Page extract –
▬▬▬▬▬▬▬▬▬▬
Always 2 ranges, aim is to move the boundary between them
in one direction or the other. It's the simplest dance
I could think of that makes things complex.


>
> Size of A is N1?
Yes
> Size of B is M1?
Yes
>
> Then Size of C is N2?
>
> Or is N2 a new size of N1? So the size of A is changing?

This one. I indeed failed to define N2. Oops.

>
> >
> > 1. Unset commit on both decoders
> > 2. Update decoder 1 first and commit. Have to do it in this order as
> > decoder 0 is still committed (in use) so we can't overlap with it.
> > 3. Update decoder 0 second and commit.
> >
> > If N1 < N2 need to reverse the order.
> >
> > 1. Unset commit on both decoders
> > 2. Update decoder 0 first and commit. Avoids overlap with still committed decoder 1.
> > 3. Update decoder 1 and commit.
>
> If the size of A is changing then yes I think this is required. But I
> don't think it has anything to do with the commit bit. I think we have to
> program decoders in order anyway so this was required all along. Wasn't
> it?

Snag is that the decodering is based not on the commit bit, but on the state
of the committed bit. If the spec provides no way to 'unset' that short
of committing new settings for a given decoder, the dance becomes 'exciting'.

If we can just reset it then a resize like the above just means uncommitting
the two regions then building them again as if nothing ever existed.

>
> >
> > So I think there is a path to make it work but it's nasty.
>
> Not nice no... :-(
>
> >
> > I'll raise a query with CXL SSWG chair (off list but referring to this thread)
>
> Not a bad idea. I'm no expert on this I'm just going off of what I have
> heard/remember/read on the fly...

In progress.

Note that I'm fine to just change QEMU to do the 'obvious' option. We can revisit
the pathological cases if it turns out to be necessary.
Good to identify this fun corner case though ;)

Jonathan

>
> Ira
>
▬▬▬▬▬▬▬▬▬▬
Set exercise 1 – From the CXL decoder thread, copy the passage that begins at "Always 2 ranges, aim" and stops after "makes things complex.".
Set exercise 2 – In the CXL decoder thread, who does the writer say a query will be raised with?

Supplied entries –
▬▬▬▬▬▬▬▬▬▬
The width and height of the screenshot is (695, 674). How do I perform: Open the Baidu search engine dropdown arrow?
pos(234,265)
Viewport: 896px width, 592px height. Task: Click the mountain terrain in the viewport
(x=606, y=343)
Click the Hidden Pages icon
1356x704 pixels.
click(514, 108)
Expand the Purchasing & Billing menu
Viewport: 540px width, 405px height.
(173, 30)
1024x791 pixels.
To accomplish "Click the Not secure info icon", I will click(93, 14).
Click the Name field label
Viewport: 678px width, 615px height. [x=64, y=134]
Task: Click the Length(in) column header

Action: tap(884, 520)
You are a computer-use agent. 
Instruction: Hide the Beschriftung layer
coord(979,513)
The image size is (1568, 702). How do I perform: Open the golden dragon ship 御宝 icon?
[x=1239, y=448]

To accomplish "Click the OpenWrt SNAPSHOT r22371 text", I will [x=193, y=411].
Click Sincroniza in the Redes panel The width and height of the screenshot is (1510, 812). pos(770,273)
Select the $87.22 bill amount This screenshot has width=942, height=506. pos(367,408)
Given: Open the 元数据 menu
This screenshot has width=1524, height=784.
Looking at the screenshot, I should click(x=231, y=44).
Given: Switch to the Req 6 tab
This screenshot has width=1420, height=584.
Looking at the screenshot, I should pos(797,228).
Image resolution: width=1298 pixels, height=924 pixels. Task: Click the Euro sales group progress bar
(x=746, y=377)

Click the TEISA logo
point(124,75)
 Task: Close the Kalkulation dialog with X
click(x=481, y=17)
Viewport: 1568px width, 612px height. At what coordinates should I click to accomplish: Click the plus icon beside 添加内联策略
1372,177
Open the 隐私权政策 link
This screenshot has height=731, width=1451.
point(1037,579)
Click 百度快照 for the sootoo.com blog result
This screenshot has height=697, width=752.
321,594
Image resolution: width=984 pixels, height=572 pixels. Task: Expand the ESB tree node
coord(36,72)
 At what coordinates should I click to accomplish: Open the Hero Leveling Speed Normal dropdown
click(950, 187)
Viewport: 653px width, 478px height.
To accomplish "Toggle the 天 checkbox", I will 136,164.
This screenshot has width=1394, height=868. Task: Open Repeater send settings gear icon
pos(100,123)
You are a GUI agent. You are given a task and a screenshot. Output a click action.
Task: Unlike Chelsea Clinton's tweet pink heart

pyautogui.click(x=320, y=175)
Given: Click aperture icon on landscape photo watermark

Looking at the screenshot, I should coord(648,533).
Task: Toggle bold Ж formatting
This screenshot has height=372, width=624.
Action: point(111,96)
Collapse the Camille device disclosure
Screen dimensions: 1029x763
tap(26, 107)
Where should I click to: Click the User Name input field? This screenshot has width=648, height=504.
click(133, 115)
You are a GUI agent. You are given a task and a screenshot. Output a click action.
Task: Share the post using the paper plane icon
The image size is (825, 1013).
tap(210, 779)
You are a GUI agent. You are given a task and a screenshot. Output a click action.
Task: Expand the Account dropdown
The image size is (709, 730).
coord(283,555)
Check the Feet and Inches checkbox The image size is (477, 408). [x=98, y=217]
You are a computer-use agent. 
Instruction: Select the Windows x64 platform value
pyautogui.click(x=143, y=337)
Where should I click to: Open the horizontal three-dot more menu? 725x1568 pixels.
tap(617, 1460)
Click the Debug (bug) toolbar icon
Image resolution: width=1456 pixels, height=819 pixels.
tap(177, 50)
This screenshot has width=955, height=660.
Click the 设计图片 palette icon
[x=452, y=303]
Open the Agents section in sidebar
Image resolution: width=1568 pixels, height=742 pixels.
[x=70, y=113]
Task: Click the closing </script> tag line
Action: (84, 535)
▬▬▬▬▬▬▬▬▬▬
Task answer 1 –
Always 2 ranges, aim is to move the boundary between them
in one direction or the other. It's the simplest dance
I could think of that makes things complex.

Task answer 2 – The CXL SSWG chair.